# Opinions on project bogger



## Guest (Oct 26, 2009)

I currently am running a 2008 RZR . I have a 3 inch lift and 29.5 Outlaws when I run mud. 28" Super Swamper TSLs on the trails and roads. I want to begin doing more mud runs here in Michigan and have thought about picking up a 800 Sportsm and or other big bore quad for a bogger project but have not found one in my price range. So how about some opinions? 

Option A: Save the cash and put it into the RZR. Go with like a 4 " lift so it remains trailable. Maybe put some into motor and such.

Option B: Leave the RZR as is and but a used big bore ATV for a bogger.

I run mostly for the fun of it but want to be competitive in whatever class I run. Money is a factor as it is with most all of us as is the ability to run long trail rides. We have frequently done rides over 100 miles round trip so reliability is a must. 
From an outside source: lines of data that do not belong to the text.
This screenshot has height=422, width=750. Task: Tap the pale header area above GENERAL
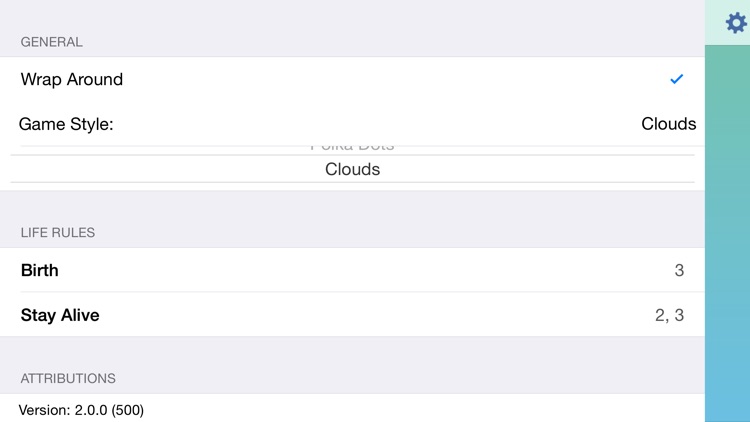(352, 15)
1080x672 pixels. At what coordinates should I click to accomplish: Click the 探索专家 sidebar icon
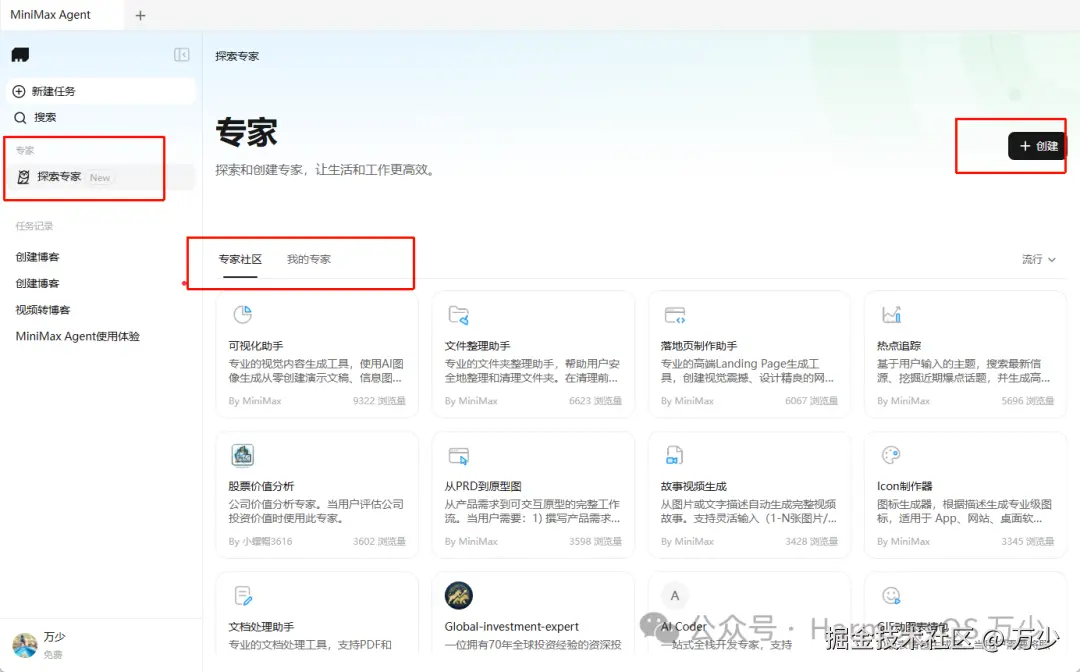24,176

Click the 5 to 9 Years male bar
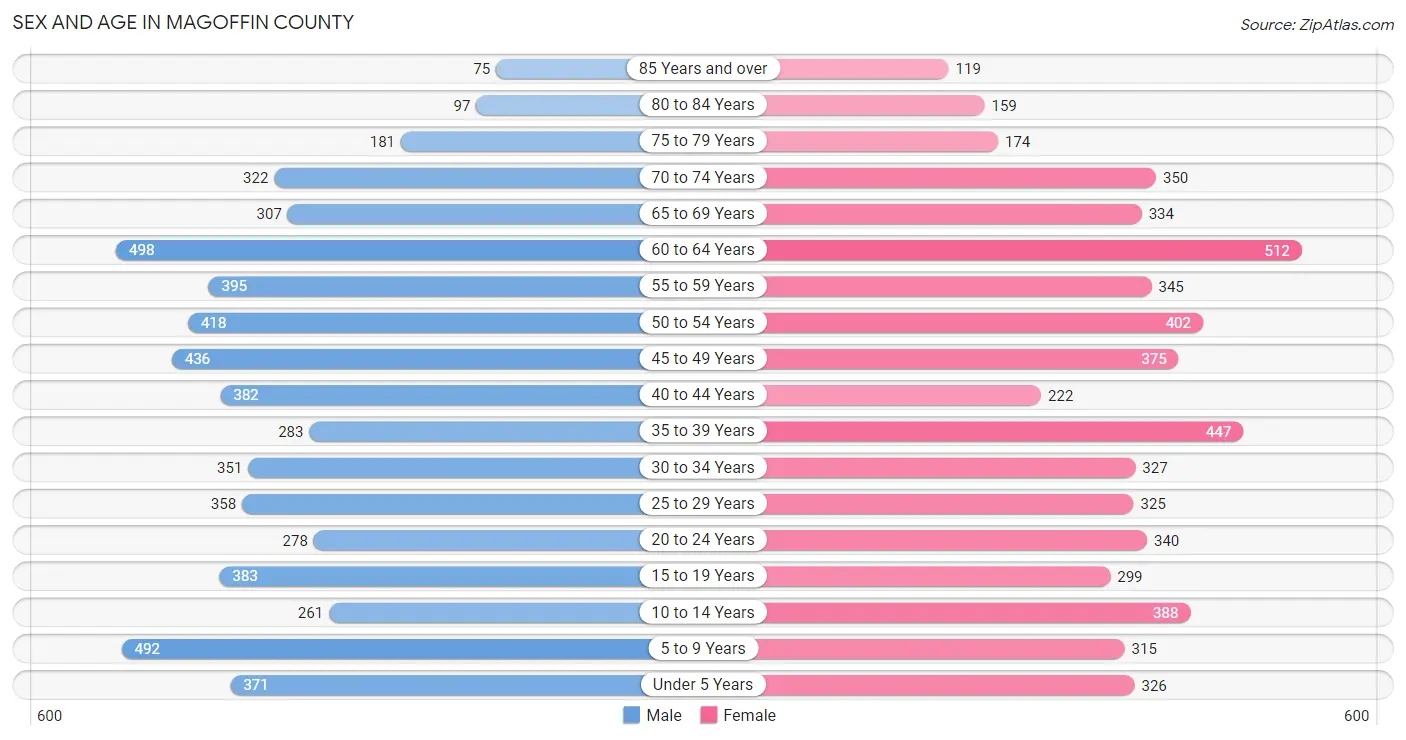click(387, 649)
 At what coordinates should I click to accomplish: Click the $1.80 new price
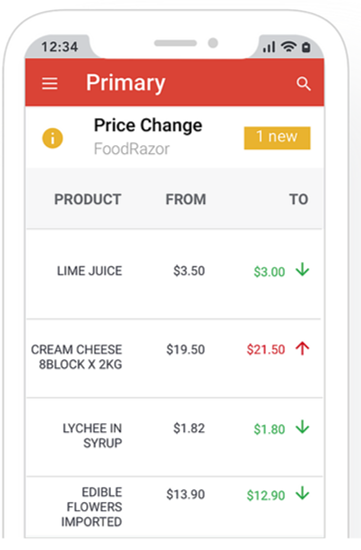tap(269, 429)
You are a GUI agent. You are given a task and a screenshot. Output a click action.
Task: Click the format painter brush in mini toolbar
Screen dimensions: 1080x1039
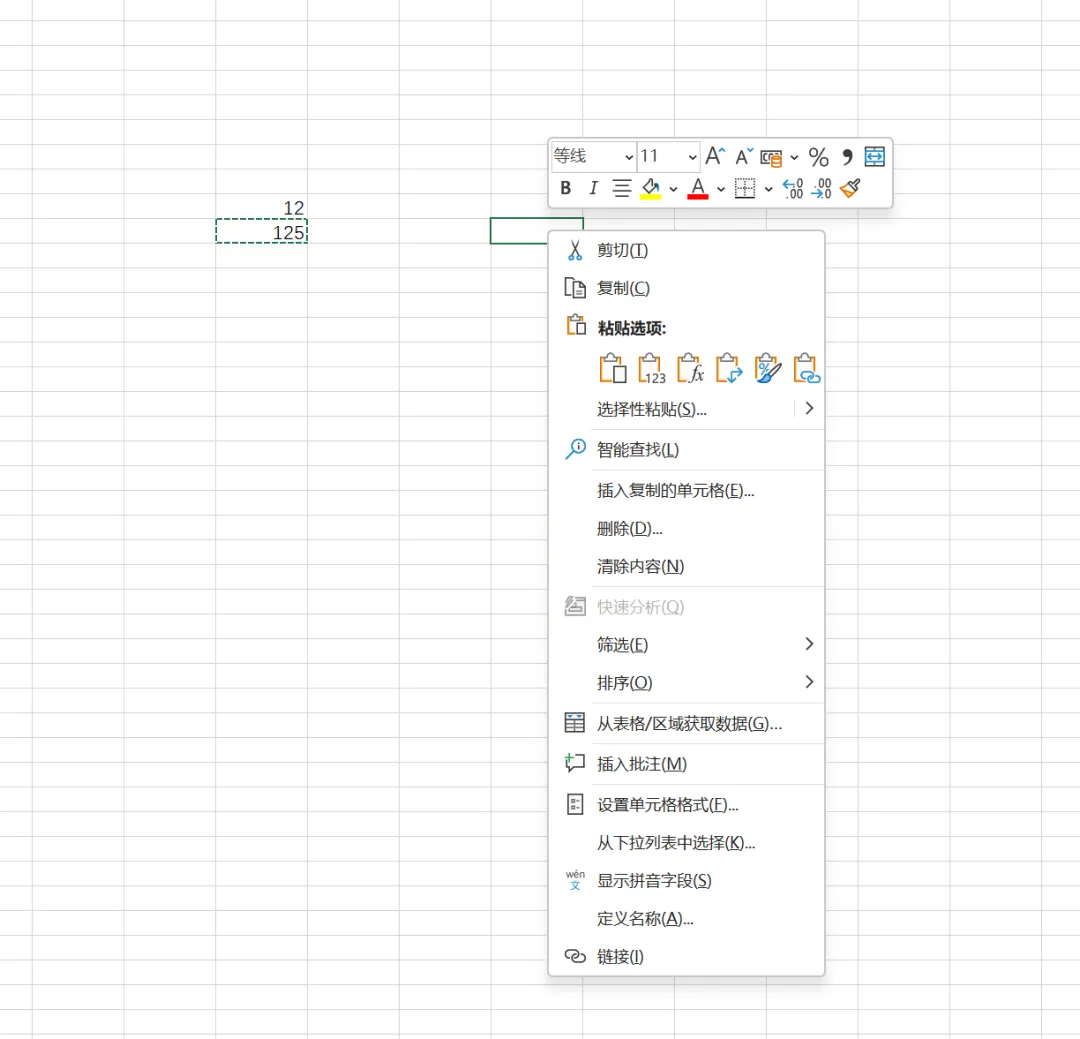click(851, 188)
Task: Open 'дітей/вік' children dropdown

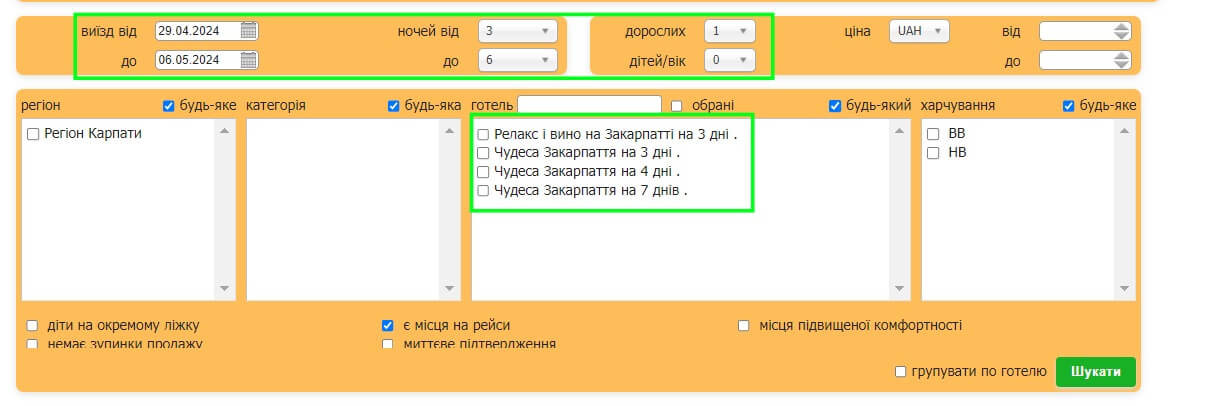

Just interested in some opinions from you guys and girls here at MIMB. 
I look forward to hearing from you all. Thanks for your time.


----------



## Bootlegger (Dec 18, 2008)

If it was me I would get me an older big bore to mess with. I would love to have an older Prairie 650 or 700 to play with. You should try racing with the EDL's I think they bite the bottom of the pit better than any tire out. also...I am sending you a PM.


----------



## phreebsd (Dec 16, 2004)

i think the special purpose built bike would be the best solution as a winning pit bike wont be a good 100 mile trail machine.


----------